Furthermore, self-defense does not tell the full story even if we grant it to Brown. James Townsley reported that his motives extended further than the simple murders of threatening elements and, unlike his claim that Brown wanted a general purge of the area, this makes sense in light of all Brown did:
Brown said it must be done for the protection of the Free States settlers; that the pro-slavery men party must be terrified
and consequently that
the pro slavery men were dreadfully terrified
Brown valued consistency in most things, following his convictions where they led him, whatever the hazards. We have a word for political violence directed at civilian targets to create fear among the enemy. Let us honor Brown’s values by calling the Pottawatomie murders he, his sons, and a few others committed by their right name: terrorism.
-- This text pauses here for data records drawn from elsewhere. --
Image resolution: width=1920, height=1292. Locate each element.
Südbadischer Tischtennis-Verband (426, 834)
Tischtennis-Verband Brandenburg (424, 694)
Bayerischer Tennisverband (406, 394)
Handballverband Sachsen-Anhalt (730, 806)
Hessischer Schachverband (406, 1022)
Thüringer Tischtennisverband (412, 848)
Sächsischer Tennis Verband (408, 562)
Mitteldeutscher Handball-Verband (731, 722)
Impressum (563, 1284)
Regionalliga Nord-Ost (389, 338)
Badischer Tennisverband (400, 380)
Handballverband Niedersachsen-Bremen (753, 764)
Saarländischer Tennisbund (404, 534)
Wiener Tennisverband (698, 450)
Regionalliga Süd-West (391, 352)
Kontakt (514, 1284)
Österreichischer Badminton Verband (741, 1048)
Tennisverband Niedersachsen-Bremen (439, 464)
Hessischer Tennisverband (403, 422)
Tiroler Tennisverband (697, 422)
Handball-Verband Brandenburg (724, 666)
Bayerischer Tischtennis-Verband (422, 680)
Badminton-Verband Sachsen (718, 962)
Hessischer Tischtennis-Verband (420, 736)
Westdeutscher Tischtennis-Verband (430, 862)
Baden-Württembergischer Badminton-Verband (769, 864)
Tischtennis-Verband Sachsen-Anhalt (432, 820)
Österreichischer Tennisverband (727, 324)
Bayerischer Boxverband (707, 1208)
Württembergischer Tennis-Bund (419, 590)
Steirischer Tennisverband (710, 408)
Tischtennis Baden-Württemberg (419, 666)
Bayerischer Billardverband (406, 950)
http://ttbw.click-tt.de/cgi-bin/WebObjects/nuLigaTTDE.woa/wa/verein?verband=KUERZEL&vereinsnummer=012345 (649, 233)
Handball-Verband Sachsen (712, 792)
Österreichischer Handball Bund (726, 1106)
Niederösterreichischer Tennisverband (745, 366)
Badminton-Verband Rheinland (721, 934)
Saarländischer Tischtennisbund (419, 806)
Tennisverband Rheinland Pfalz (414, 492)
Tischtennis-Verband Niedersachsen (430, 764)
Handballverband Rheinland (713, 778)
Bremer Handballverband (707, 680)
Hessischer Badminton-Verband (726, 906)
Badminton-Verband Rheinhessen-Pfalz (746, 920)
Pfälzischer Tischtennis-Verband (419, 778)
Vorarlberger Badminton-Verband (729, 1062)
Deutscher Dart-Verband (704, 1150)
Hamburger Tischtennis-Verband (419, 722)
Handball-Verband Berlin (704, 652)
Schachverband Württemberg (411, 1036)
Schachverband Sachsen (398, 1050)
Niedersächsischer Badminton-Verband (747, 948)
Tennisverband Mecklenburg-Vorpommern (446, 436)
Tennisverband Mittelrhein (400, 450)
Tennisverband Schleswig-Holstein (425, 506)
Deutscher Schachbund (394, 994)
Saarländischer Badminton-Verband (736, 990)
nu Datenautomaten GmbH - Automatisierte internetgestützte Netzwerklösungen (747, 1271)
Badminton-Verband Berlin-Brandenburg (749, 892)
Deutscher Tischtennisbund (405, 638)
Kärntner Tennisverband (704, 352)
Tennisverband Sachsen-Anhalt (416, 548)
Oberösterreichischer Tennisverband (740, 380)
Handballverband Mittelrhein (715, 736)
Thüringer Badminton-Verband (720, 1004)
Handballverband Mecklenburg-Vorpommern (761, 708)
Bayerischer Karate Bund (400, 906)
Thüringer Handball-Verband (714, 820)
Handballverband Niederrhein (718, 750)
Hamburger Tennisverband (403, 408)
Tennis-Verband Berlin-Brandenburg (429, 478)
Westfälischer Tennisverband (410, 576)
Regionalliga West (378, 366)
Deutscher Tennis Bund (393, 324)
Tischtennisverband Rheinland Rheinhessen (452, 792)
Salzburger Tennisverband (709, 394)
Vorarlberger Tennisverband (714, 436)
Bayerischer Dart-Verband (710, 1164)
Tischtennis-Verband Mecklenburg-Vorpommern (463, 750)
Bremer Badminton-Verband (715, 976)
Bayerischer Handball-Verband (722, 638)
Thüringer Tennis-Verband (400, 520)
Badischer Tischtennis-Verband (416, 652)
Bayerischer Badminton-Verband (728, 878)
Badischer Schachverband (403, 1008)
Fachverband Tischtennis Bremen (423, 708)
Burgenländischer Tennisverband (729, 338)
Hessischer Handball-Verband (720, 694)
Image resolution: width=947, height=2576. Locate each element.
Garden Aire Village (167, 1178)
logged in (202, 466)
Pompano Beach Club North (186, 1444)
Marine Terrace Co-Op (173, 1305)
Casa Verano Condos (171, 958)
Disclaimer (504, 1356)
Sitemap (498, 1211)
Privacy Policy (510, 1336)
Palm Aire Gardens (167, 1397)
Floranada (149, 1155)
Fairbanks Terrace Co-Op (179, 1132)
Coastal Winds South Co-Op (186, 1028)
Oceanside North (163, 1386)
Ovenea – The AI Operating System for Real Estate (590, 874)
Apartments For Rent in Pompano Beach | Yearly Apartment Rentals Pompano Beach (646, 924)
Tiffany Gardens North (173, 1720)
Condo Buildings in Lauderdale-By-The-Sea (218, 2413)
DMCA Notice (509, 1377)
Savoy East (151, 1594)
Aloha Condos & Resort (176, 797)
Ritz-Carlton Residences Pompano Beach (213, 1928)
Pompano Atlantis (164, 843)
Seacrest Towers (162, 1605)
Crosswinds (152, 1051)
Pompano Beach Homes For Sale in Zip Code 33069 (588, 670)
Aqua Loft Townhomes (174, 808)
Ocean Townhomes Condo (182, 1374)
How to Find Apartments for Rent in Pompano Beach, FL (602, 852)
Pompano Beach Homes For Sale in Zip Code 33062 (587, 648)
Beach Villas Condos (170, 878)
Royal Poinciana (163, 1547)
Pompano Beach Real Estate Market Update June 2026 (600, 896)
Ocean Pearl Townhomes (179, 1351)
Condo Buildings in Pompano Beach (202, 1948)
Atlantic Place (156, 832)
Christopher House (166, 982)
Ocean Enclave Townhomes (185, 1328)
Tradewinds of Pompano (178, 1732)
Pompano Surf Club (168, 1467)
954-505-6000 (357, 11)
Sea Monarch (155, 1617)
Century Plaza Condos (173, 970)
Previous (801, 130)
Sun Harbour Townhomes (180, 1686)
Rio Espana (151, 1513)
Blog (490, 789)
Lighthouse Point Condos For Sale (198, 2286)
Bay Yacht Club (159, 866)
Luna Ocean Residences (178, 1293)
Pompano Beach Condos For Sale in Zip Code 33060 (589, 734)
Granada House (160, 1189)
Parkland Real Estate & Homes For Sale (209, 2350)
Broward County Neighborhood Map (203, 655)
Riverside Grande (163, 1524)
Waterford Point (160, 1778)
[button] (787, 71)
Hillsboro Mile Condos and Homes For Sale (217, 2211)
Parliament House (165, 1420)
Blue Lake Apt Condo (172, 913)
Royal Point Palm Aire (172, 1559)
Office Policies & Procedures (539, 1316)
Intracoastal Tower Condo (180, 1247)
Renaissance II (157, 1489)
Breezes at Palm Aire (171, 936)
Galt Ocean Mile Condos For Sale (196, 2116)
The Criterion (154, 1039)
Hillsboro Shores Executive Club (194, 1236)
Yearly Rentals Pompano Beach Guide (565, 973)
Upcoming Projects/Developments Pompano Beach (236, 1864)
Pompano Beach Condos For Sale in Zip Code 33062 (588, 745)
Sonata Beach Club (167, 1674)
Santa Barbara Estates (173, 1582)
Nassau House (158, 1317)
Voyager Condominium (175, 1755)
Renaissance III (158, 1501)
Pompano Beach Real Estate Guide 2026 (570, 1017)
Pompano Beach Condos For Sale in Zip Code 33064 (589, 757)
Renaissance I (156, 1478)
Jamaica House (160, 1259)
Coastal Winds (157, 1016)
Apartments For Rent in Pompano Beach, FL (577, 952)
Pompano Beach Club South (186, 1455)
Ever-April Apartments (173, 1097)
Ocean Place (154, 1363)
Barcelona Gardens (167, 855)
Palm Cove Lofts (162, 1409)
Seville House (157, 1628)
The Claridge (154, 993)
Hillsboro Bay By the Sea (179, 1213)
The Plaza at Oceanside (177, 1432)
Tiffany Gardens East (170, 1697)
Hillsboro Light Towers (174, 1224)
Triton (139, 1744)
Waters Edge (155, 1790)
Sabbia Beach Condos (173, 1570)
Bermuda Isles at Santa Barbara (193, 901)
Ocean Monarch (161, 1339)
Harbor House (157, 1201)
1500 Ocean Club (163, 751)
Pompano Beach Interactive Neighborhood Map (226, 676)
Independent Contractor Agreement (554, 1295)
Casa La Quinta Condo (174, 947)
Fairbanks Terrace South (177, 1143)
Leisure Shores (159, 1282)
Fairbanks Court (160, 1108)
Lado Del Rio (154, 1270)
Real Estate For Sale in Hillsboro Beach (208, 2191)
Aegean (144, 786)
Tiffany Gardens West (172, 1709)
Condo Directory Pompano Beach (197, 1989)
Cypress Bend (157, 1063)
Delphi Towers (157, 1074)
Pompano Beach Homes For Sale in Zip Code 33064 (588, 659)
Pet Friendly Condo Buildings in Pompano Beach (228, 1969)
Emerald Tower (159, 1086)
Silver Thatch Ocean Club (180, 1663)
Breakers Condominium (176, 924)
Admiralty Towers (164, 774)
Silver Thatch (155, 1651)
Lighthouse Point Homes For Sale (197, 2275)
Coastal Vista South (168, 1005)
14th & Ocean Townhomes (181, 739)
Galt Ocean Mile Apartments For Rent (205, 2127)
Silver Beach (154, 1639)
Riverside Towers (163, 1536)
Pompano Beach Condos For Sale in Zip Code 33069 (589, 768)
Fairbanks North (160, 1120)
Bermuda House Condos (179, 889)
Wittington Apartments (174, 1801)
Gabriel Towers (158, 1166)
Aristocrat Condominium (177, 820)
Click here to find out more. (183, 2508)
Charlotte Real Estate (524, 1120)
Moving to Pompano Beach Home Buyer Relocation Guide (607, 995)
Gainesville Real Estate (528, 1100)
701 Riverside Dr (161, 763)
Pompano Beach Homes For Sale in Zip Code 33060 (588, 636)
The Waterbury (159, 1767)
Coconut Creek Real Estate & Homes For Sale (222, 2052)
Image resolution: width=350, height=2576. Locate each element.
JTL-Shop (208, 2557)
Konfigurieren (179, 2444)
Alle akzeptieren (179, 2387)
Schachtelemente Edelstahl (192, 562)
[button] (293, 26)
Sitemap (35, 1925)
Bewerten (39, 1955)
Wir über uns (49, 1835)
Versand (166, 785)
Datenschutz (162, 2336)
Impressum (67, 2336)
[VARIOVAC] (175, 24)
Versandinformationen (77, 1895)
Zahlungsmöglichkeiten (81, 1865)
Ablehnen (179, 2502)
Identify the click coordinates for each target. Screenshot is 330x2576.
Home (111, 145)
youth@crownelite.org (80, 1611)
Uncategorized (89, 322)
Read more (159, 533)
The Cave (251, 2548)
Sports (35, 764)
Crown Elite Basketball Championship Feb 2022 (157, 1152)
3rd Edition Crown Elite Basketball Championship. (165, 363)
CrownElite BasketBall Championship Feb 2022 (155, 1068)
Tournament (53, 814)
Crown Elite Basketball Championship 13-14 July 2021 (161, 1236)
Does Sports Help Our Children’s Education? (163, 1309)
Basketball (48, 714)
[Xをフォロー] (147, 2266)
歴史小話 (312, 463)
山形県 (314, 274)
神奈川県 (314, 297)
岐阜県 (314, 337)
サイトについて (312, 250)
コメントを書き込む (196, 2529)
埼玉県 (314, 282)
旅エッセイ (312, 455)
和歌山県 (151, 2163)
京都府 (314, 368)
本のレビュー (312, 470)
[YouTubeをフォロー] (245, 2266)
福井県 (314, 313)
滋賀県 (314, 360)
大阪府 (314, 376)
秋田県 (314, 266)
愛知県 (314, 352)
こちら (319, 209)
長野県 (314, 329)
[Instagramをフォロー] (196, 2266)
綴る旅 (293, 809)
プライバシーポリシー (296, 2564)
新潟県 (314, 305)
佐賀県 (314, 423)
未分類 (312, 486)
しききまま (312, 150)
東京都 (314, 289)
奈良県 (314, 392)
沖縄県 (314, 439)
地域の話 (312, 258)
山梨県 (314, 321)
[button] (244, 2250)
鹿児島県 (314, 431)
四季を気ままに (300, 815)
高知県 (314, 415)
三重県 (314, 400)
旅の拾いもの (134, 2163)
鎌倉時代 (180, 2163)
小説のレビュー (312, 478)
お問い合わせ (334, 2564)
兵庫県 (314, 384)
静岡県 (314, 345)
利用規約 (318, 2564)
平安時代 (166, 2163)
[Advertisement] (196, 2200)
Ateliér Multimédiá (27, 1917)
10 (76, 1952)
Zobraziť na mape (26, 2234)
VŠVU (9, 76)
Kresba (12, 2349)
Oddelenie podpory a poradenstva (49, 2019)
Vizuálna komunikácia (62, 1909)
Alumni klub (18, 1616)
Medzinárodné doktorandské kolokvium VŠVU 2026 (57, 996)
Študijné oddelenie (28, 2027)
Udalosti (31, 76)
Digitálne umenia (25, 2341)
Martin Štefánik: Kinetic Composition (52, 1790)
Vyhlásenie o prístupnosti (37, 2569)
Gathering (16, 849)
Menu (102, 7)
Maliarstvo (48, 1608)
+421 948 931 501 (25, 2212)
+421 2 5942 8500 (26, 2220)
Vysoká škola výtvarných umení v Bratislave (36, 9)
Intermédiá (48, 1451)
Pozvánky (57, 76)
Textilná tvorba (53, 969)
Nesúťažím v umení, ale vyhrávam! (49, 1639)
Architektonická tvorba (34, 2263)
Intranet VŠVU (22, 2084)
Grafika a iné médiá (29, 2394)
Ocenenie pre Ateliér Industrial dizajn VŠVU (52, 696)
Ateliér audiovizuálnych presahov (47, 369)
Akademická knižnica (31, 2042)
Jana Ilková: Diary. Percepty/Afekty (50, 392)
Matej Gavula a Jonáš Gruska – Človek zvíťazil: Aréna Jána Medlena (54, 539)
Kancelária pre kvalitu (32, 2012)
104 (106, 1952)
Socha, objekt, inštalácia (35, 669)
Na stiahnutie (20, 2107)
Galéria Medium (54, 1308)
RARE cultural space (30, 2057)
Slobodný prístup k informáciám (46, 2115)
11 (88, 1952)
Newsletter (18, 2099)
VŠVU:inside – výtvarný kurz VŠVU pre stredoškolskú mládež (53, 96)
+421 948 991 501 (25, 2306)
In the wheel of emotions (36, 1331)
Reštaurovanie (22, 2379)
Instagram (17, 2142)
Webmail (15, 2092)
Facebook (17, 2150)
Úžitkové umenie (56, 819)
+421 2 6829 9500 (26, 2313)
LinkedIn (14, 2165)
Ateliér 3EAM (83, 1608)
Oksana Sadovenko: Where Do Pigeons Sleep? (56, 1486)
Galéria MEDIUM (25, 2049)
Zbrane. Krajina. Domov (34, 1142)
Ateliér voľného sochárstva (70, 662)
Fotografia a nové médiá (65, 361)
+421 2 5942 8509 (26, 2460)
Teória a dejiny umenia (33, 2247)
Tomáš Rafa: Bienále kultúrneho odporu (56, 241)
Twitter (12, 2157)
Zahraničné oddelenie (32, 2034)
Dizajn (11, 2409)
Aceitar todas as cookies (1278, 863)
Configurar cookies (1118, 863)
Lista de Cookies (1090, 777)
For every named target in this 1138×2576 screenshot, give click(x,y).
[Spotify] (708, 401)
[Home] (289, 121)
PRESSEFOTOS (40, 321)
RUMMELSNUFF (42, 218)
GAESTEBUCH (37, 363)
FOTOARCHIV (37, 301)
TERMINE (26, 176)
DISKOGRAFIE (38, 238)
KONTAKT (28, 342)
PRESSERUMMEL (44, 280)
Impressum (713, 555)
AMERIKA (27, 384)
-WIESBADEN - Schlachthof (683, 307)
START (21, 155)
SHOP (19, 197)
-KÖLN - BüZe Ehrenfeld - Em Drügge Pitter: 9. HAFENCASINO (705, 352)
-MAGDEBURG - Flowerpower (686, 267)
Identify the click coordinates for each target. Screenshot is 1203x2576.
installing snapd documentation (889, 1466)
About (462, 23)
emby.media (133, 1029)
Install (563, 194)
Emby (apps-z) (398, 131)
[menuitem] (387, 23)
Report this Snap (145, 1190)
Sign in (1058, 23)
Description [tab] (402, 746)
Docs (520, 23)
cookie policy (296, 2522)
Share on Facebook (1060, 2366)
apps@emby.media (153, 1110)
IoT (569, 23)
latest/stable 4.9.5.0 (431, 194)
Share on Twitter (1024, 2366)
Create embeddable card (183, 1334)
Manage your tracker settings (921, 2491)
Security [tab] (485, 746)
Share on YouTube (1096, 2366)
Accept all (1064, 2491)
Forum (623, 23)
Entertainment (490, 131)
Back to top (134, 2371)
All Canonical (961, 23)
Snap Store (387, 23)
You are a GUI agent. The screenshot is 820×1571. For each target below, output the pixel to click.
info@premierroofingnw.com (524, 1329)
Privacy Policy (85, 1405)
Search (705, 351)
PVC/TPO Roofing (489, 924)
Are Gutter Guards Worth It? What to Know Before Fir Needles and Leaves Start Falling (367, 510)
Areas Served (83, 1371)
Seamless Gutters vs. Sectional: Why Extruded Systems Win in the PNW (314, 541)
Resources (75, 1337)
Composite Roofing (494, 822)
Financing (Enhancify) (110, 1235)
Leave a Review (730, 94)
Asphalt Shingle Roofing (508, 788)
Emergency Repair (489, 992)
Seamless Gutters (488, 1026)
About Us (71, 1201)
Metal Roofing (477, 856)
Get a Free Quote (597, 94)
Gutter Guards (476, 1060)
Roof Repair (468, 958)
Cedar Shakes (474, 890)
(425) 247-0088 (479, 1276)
We usually imagine terrorism as something that someone else does, for goals we oppose. Calling Brown a terrorist does not come easily to anyone sympathetic to him. It associates his cause with those which shock our conscience. We might view it as discredited by such methods. But what else can one call a man who pulls people from their beds at night and murders them to set an example for others?
We can make excuses and claim Brown doesn’t qualify if we want, and some have, but this serves us poorly for understanding Brown. The past does not exist to make us comfortable and we are poorer for not confronting the difficult parts. We imagine terrorists, for the obvious reasons, as utterly evil. They do wrong for bad causes, like Nazis. In John Brown, we have a terrorist who may have done wrong for the best of causes. I don’t want to say that; I still admire him. My own convictions are such that I view the murder of an enslaver by the enslaved as inherently just, even praiseworthy, but Brown did not murder an enslaver and so his killing freed no one. Nor did he suffer slavery and so we might grant to him a right to revolutionary violence against his oppressors as a class, unless we recognize his act as one of solidarity with black Americans as well as white and so as an extension of their struggle. Brown would probably have agreed with that but his immediate motives involved protecting white freedom, which puts a hard limit on how far we can take that line of reasoning.
At Pottawatomie, Brown did much the same, on a vastly smaller scale, as the men who flew planes into buildings seventeen years ago. If we take slavery seriously and if we care about understanding the past in all its complications, we must grapple with that. John Brown presents us with a terrorist who feels like one of us. I don’t have a neat answer for that, which resolves all the contradictions and gives us a capsule understanding of Brown that we can put on a shelf and take for granted. Right now, I feel confident that Brown did wrong for a good cause. After I spend some time reading about slavery I tend to feel that everyone involved in enslaving others and defending the business have no rights the rest of us should feel bound to respect. Neither position sits easily with me. Both feel right at the time but not on more distant reflection.
Gentle Readers, please forgive me for the poor form of not ending with a conclusion for all of this; I don’t think there is one.